Objective -> Rewrite the lines of the rows below as a numbered list, omitting blank lines. Cover every row.

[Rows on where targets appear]
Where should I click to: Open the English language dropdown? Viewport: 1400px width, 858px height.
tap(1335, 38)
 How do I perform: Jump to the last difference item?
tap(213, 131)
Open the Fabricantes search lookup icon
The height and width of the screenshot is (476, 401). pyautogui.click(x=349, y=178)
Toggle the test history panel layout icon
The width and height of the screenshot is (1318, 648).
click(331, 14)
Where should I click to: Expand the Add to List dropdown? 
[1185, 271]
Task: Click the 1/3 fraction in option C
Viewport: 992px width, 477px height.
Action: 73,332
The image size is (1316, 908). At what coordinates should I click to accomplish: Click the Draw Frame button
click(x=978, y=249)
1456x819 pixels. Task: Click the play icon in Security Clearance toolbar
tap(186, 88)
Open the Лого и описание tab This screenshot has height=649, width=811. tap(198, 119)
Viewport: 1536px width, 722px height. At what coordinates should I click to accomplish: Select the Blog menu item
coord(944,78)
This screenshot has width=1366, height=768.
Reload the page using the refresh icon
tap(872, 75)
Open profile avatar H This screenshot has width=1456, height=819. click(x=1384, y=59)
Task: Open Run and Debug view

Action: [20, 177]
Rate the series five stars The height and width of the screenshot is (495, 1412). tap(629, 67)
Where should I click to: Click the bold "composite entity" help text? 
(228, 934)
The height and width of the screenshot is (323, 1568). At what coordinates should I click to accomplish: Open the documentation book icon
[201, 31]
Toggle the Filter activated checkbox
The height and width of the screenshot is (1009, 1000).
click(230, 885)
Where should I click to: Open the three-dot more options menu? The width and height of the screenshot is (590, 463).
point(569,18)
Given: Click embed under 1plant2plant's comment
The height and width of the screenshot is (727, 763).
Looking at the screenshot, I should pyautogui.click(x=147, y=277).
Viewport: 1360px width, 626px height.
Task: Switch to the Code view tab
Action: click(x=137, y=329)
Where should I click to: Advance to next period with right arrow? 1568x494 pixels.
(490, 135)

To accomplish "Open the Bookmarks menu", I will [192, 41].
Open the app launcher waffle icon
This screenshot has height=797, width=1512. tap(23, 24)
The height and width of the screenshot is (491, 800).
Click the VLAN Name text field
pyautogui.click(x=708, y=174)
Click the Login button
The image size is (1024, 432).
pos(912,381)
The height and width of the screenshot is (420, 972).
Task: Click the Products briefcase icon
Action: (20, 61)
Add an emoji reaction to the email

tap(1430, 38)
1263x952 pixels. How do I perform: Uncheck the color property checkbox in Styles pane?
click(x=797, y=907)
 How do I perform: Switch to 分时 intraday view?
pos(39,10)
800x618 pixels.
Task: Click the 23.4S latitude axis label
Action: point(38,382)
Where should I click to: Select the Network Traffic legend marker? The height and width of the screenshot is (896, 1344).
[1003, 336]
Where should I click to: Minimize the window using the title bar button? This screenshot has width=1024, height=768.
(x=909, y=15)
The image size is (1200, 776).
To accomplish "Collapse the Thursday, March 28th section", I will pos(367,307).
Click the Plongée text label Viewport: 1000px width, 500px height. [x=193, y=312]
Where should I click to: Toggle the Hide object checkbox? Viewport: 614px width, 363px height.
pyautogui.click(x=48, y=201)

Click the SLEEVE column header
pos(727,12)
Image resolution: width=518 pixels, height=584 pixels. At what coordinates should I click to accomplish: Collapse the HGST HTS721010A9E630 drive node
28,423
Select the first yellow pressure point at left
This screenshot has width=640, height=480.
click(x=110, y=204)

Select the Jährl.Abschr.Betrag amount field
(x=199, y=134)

Finished answer ->
1. Where should I click to: Open the English language dropdown? Viewport: 1400px width, 858px height.
2. tap(1335, 38)
3.  How do I perform: Jump to the last difference item?
4. tap(213, 131)
5. Open the Fabricantes search lookup icon
6. The height and width of the screenshot is (476, 401). pyautogui.click(x=349, y=178)
7. Toggle the test history panel layout icon
8. The width and height of the screenshot is (1318, 648).
9. click(331, 14)
10. Where should I click to: Expand the Add to List dropdown? 
11. [1185, 271]
12. Task: Click the 1/3 fraction in option C
13. Viewport: 992px width, 477px height.
14. Action: 73,332
15. The image size is (1316, 908). At what coordinates should I click to accomplish: Click the Draw Frame button
16. click(x=978, y=249)
17. 1456x819 pixels. Task: Click the play icon in Security Clearance toolbar
18. tap(186, 88)
19. Open the Лого и описание tab This screenshot has height=649, width=811. tap(198, 119)
20. Viewport: 1536px width, 722px height. At what coordinates should I click to accomplish: Select the Blog menu item
21. coord(944,78)
22. This screenshot has width=1366, height=768.
23. Reload the page using the refresh icon
24. tap(872, 75)
25. Open profile avatar H This screenshot has width=1456, height=819. click(x=1384, y=59)
26. Task: Open Run and Debug view
27. Action: [20, 177]
28. Rate the series five stars The height and width of the screenshot is (495, 1412). tap(629, 67)
29. Where should I click to: Click the bold "composite entity" help text? 
30. (228, 934)
31. The height and width of the screenshot is (323, 1568). At what coordinates should I click to accomplish: Open the documentation book icon
32. [201, 31]
33. Toggle the Filter activated checkbox
34. The height and width of the screenshot is (1009, 1000).
35. click(230, 885)
36. Where should I click to: Open the three-dot more options menu? The width and height of the screenshot is (590, 463).
37. point(569,18)
38. Given: Click embed under 1plant2plant's comment
39. The height and width of the screenshot is (727, 763).
40. Looking at the screenshot, I should pyautogui.click(x=147, y=277).
41. Viewport: 1360px width, 626px height.
42. Task: Switch to the Code view tab
43. Action: click(x=137, y=329)
44. Where should I click to: Advance to next period with right arrow? 1568x494 pixels.
45. (490, 135)
46. To accomplish "Open the Bookmarks menu", I will [192, 41].
47. Open the app launcher waffle icon
48. This screenshot has height=797, width=1512. tap(23, 24)
49. The height and width of the screenshot is (491, 800).
50. Click the VLAN Name text field
51. pyautogui.click(x=708, y=174)
52. Click the Login button
53. The image size is (1024, 432).
54. pos(912,381)
55. The height and width of the screenshot is (420, 972).
56. Task: Click the Products briefcase icon
57. Action: (20, 61)
58. Add an emoji reaction to the email
59. tap(1430, 38)
60. 1263x952 pixels. How do I perform: Uncheck the color property checkbox in Styles pane?
61. click(x=797, y=907)
62.  How do I perform: Switch to 分时 intraday view?
63. pos(39,10)
64. 800x618 pixels.
65. Task: Click the 23.4S latitude axis label
66. Action: point(38,382)
67. Where should I click to: Select the Network Traffic legend marker? The height and width of the screenshot is (896, 1344).
68. [1003, 336]
69. Where should I click to: Minimize the window using the title bar button? This screenshot has width=1024, height=768.
70. (x=909, y=15)
71. The image size is (1200, 776).
72. To accomplish "Collapse the Thursday, March 28th section", I will pos(367,307).
73. Click the Plongée text label Viewport: 1000px width, 500px height. [x=193, y=312]
74. Where should I click to: Toggle the Hide object checkbox? Viewport: 614px width, 363px height.
75. pyautogui.click(x=48, y=201)
76. Click the SLEEVE column header
77. pos(727,12)
78. Image resolution: width=518 pixels, height=584 pixels. At what coordinates should I click to accomplish: Collapse the HGST HTS721010A9E630 drive node
79. 28,423
80. Select the first yellow pressure point at left
81. This screenshot has width=640, height=480.
82. click(x=110, y=204)
83. Select the Jährl.Abschr.Betrag amount field
84. (x=199, y=134)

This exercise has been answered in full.